- Assignment -
The listing below has to be output exactly as given, less its pictures.

- Records supplied -
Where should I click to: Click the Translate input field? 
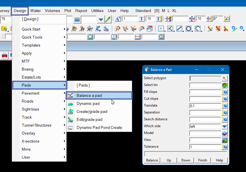205,106
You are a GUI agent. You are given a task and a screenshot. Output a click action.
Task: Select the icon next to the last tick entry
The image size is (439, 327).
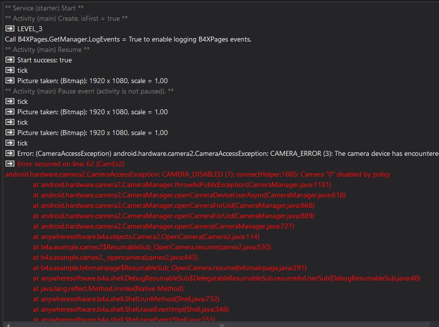click(9, 143)
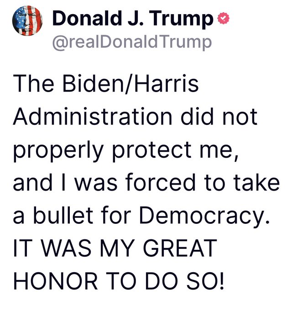Click the word "Biden/Harris" in post

point(130,83)
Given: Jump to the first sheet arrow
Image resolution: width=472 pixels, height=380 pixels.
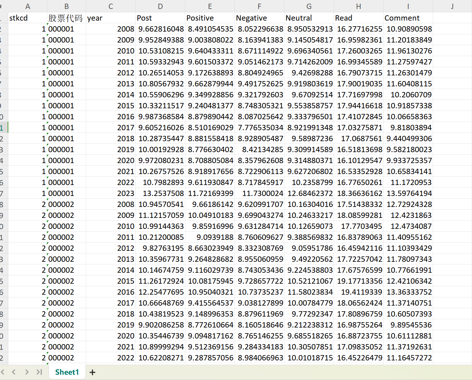Looking at the screenshot, I should 3,372.
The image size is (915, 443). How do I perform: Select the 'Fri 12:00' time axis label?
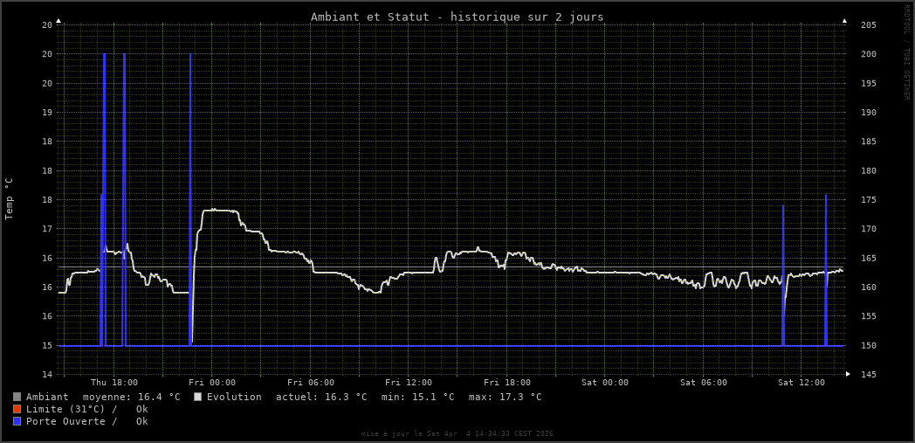[409, 383]
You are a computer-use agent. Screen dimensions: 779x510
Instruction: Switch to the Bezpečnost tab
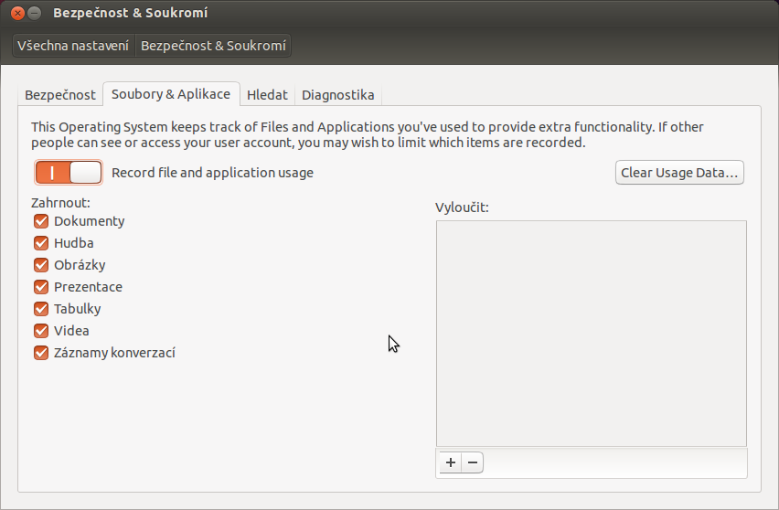click(x=60, y=95)
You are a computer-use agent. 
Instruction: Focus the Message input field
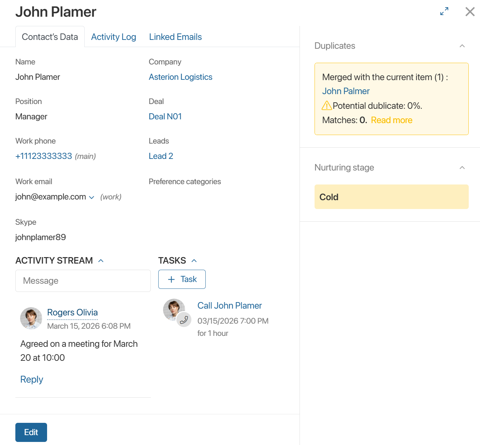(83, 281)
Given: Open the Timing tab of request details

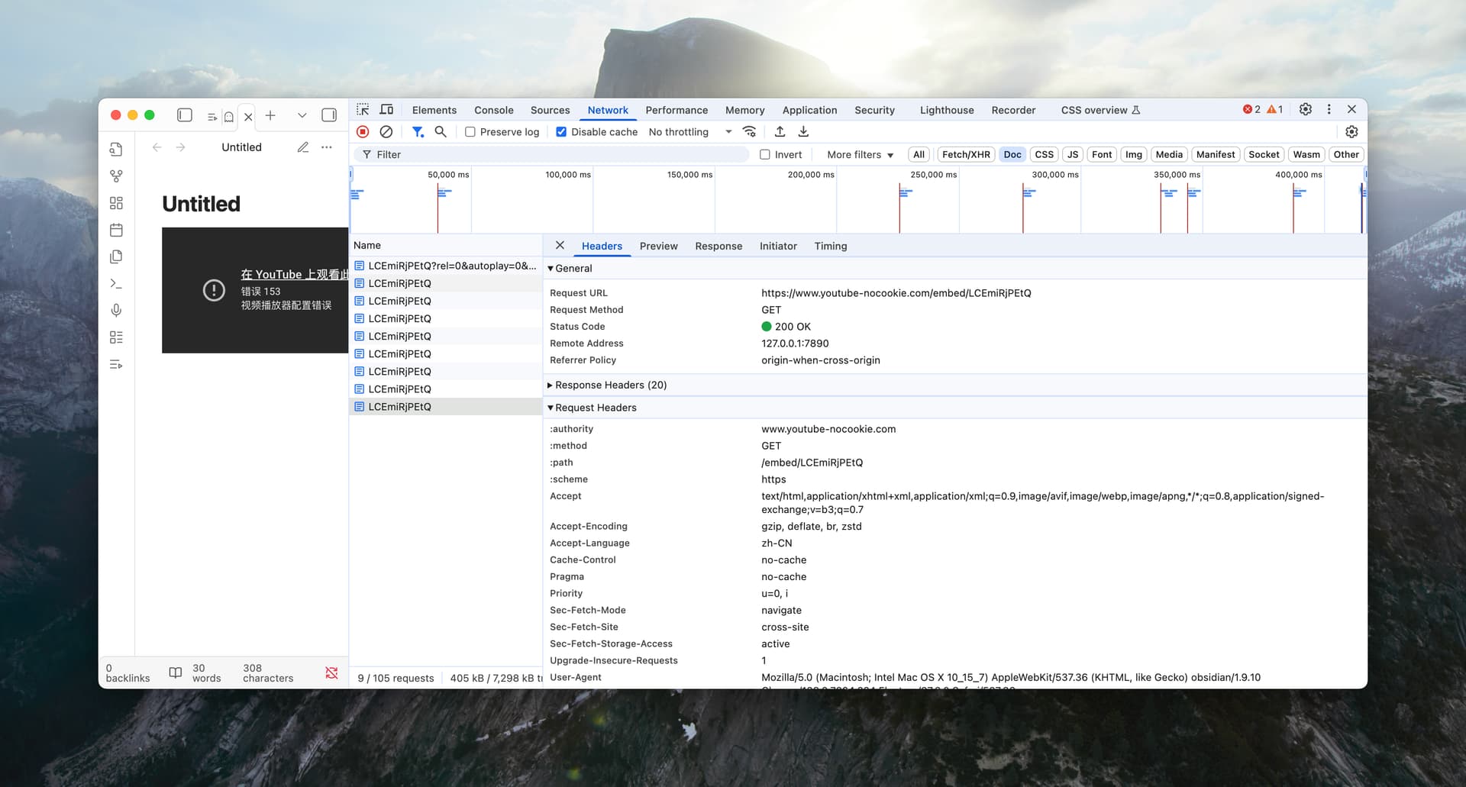Looking at the screenshot, I should [830, 246].
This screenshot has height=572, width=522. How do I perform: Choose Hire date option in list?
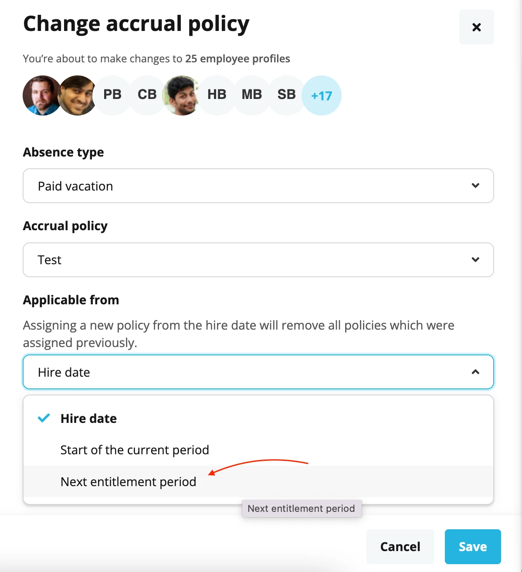click(x=258, y=419)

- Output for this task -
Where should I click to: Click the Translate input field? 
205,106
You are a GUI agent. You are given a task and a screenshot. Output a click action.
Task: Select the icon next to the last tick entry
The image size is (439, 327).
click(9, 143)
Click the word "Biden/Harris" in post

point(130,83)
Given: Jump to the first sheet arrow
Image resolution: width=472 pixels, height=380 pixels.
Looking at the screenshot, I should 3,372.
The image size is (915, 443). How do I perform: Select the 'Fri 12:00' time axis label?
[409, 383]
You are a computer-use agent. Screen dimensions: 779x510
Instruction: Switch to the Bezpečnost tab
click(x=60, y=95)
You are a computer-use agent. 
Instruction: Focus the Message input field
(83, 281)
Given: Open the Timing tab of request details

Looking at the screenshot, I should [830, 246].
This screenshot has height=572, width=522. How do I perform: Choose Hire date option in list?
click(x=258, y=419)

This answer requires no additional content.